Yeah, which was crazy. The narrative that developed on Smithfield, which is similar to now, is that it’s impossible to win a union election. It’s just impossible to win a big campaign in the South; it’s gonna take you sixteen years and however many millions of dollars on legal fees and stuff. What I took away from the campaign, and what I argued in my dissertation, was of course labor law is broken. There are no functioning labor laws in this country. But what I took away was that they probably could’ve won the first campaign if they had deployed good organizing skills. And they didn’t; they ran a totally shot operation, and they got beat, badly enough in the first election. And then the union did the same thing that the RWDSU is gonna do here: they filed objections to the election and had a lot of what’s called “unfair labor practice” charges.

I said in the end of my Nation article, [what] I believe will happen is the union will file objections to the election, and they will get a rerun of the election at some point. It’s gonna take a while, because you’re dealing with an effective union-buster who’s gonna slow the whole process down, stall, contest . . .

Doug Henwood

There must be pretty high turnover in the workforce too. Is that going to make a new election that much more complicated?

Jane McAlevey

It can play both ways. I mean, Smithfield had 100 percent turnover every year too. Amazon did the same thing that Smithfield did in the first and second campaigns. But the first one is what mattered. They didn’t just go in to defeat the union — they went in to do a beatdown, to make those workers feel so much pain for daring to call for a union election that they should never try it again. Then, when the rerun election came, it was a total disaster because the living memory of people was, “We can’t beat the employer. It’s gonna be a terror campaign.”

The third election, the union obtained what’s called an “Election Procedures Agreement” that constrained the employer, so the employer couldn’t campaign against the workers. When they got that and built majorities among the workers, they were able to win the election.

But that’s what it took: they had to do serious and planned organizing. A couple of the workers who had been fired in the second campaign finally won justice out of the legal process, and a bunch of them returned to their jobs. What usually happens when workers are fired in a campaign is they’re so terrorized, it’s devastating.

In Smithfield, the boss offered workers deals, a ton of money. But a few of the workers said, “No, we don’t want your money.

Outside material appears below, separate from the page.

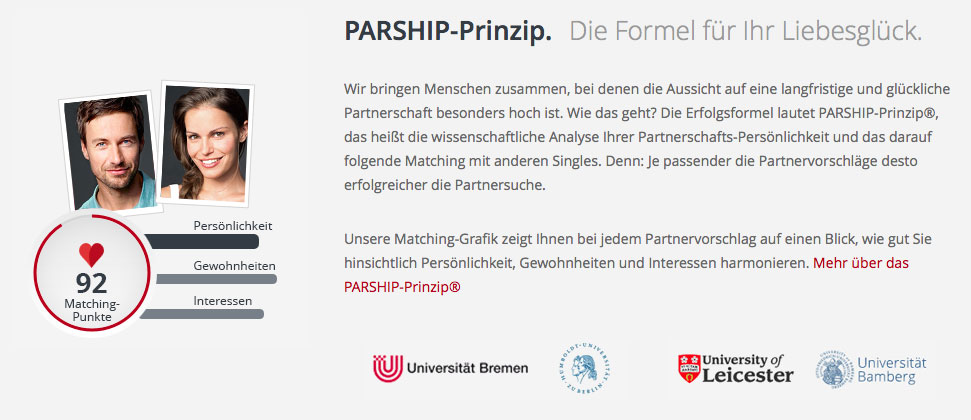Follow the 'Mehr über das PARSHIP-Prinzip®' link

pyautogui.click(x=626, y=275)
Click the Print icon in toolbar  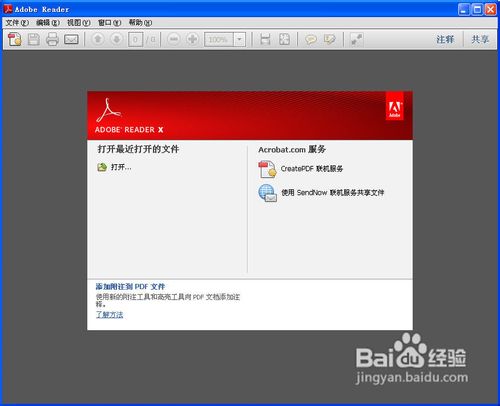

We want our old positions back.” Because a court order said, “You have to offer their jobs back, and if you don’t offer the jobs back, you have to pay all the lost wages.”

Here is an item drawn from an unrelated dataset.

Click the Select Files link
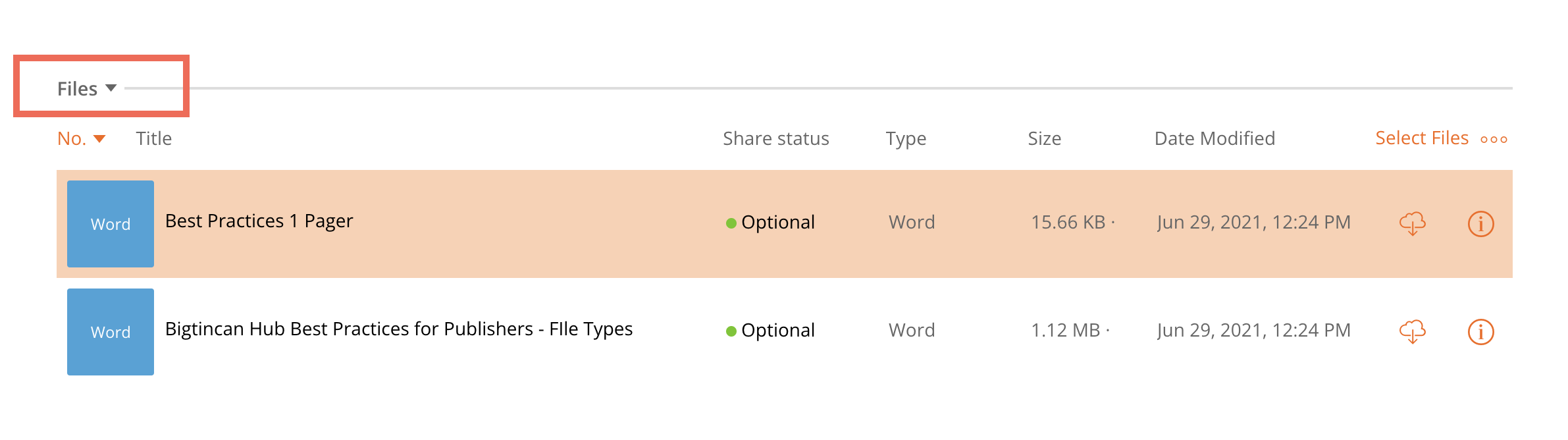[x=1422, y=138]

I mean, I’ve been involved with campaigns where we got workers $180,000, $250,000 settlements, because they were nurses who made a lot of money when they were fired in the campaign. The key is they refused the money and pledged to keep organizing.

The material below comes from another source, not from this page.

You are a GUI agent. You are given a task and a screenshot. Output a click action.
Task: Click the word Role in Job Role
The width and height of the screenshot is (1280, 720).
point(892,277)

At Smithfield, some of the fired workers said, “We’re going back in.” They ran the campaign all over again. And the rest is history. It’s an amazing story, really. And they changed strategies. They hired a really brilliant campaign team: Gene Bruskin became the leader of the campaign, and he understood you had to run a serious operation inside the plant — workers had to be willing to stand up and fight the employer and show that they were gonna stand up to the employer every day, on the floors, on the shifts, every shift. And you have to run a campaign to neuter the employer’s blows, which they did.

They ran a hard, aggressive campaign. They had local ministers in support of the workers. A boycott was organized by local ministers that targeted the stores that carried the biggest number of Smithfield products.

They did this amazing action where Paula Deen was going on Oprah Winfrey, and Paula Deen was the Smithfield sponsor/ambassador/product-placer for all of her cooking shows. The union got to Oprah and said, “You need to call Paula Deen out on this.” And it cost them thousands and thousands of hams, which the employer calculated — and then turned around and filed a RICO [Racketeer Influenced and Corrupt Organizations] suit against the union.

So, I’m just saying, in the first round of Smithfield, from my analysis, if they had run a good campaign, they probably would’ve won. Second round, they lost.